Atonement for a Murdered Child
I was at the kitchen counter when it occurred to me that I might soon be hated.
“Um,” I said to my husband, who kept rinsing the coffee pot.
I pressed on. “Do you think people are going to hate me for writing about Amanda and the children?”
My husband turned from the sink. He said he needed a little more information. I said that writing about the murder of a child could be seen as trafficking in the misery of others. I thought but did not say that people might see the book I was about to publish as a cheap disseminator of pain.
I had been writing about Amanda Stott-Smith for seven years, since the day after she dropped her son Eldon, age four, and his seven-year old sister Trinity from a bridge in Portland, Oregon. Eldon drowned. Trinity survived. Amanda was caught and eventually sentenced to a minimum thirty-five years in prison.
No, my husband said that morning. He did not think it possible that everyone would hate me, and that wasn’t up to me anyway, and maybe what I needed to do was relax.
I later posed the same inquiry to my daughter, who discounted the idea that what I had written would incite hatred because, she said, “That is not how you wrote the book. That is not what you were doing.”
What is the writer doing, showing up in people’s lives at the worst moments, bearing witness or claiming to bear witness? Why do I have a file on my laptop entitled grief photos, nearly all of them of mothers having lost or about to lose a child, to murder, to illness, the lines on her temples etched in a way I do not see on other people, a tension from gripping the child they know will soon die, or, in the case of sudden death, spontaneously imprinted. I cannot save their children, but I can know, they are imploring me to know, that their children were taken from them.
Amanda had her children taken from her. She lost custody of Eldon and Trinity three months before she dropped them from the bridge. Some people saw Amanda as a longtime user of her children, a means by which she gained status and money.
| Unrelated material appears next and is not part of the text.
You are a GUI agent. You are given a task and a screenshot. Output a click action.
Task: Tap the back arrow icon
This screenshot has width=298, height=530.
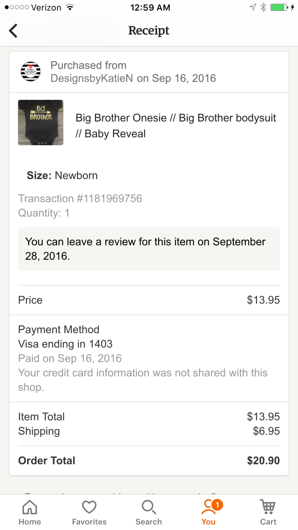tap(14, 31)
Losing them meant a concomitant loss of security, of identity, things Amanda on her own might have reacquired. Amanda did not see it this way. She would acquire a new identity by dropping her children from a bridge at 1:18 in the morning. The ninety-foot fall took less than three seconds. By the time Trinity was screaming for her life, and Eldon had drowned or was drowning, Amanda was driving away. She was making phone calls. Later that day she would order a foot-long Subway sandwich, extra peppers, extra Dijon.
Which made me think, a month after talking to my husband at the sink, that my writing about Amanda and the children might be about atonement. The idea came as I drove to the supermarket: I could not deliver the boy back, but in some way I could. I could stand in for his mother. I could transubstantiate her sins and see her children over the next thresholds.
This sounds self-reverential, as in, why are you trying on this woman’s skin? But I don’t think it unusual or without utility. In the months after the children fell from the bridge, a former classmate of Amanda’s experienced such a feeling of transference she worried she might do something terrible to her own children, a fear dispelled only after her husband said, “Get over it. It’s awful but you don’t have anything else in common with her.” I asked this woman, whose daughter had been in the same preschool class as Eldon, how she would have reacted had Amanda said to her, take these kids right now or I am going to throw them off a bridge.
“We would have taken them right away,” she said.
I thought we all would have; that we hear stories like this and want to pull the children to safety, to say, leave them with me, I will take them from here.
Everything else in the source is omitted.